Wherever a line in the data below holds "Select", copy that line.

- - -

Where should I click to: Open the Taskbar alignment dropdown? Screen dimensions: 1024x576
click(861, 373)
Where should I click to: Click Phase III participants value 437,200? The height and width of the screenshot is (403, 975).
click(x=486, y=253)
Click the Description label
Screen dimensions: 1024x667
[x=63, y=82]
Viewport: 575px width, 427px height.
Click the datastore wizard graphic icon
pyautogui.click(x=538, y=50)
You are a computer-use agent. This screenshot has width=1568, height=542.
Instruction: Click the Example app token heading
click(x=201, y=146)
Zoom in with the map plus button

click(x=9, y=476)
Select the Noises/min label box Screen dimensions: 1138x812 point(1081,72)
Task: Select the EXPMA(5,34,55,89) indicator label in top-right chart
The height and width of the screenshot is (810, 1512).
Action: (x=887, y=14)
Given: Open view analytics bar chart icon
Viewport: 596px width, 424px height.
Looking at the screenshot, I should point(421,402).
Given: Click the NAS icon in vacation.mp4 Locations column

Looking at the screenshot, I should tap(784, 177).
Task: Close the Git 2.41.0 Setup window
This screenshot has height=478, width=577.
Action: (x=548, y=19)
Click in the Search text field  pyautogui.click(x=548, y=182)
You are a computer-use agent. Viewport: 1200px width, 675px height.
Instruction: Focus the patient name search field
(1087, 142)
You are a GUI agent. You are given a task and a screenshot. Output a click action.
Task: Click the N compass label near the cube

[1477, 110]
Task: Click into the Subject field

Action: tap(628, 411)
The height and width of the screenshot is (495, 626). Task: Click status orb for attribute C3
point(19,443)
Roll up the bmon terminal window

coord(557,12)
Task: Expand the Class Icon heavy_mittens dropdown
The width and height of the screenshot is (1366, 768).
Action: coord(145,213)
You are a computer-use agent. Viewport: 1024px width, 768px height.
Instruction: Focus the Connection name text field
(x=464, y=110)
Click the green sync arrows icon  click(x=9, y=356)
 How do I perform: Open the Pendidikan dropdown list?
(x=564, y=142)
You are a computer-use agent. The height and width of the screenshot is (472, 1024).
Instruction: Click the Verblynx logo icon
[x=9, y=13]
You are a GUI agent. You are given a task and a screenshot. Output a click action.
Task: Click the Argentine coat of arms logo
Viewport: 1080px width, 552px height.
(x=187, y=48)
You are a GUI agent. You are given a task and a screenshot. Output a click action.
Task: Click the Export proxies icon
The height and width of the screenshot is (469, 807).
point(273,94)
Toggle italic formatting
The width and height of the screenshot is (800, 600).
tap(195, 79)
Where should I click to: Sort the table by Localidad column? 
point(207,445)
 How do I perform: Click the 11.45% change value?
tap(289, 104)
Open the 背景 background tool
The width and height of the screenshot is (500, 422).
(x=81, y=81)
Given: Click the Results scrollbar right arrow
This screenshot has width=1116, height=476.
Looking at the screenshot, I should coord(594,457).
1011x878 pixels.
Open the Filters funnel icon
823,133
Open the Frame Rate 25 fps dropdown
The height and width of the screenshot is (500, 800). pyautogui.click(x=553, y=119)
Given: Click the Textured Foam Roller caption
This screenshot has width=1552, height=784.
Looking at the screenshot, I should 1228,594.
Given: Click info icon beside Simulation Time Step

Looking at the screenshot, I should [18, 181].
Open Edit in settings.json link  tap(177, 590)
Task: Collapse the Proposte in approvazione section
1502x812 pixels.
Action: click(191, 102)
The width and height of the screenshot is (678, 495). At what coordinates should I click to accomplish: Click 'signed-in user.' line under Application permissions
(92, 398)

- - -

§ Your solution:
Select the Noises/min label box Screen dimensions: 1138x812 point(1081,72)
Task: Select the EXPMA(5,34,55,89) indicator label in top-right chart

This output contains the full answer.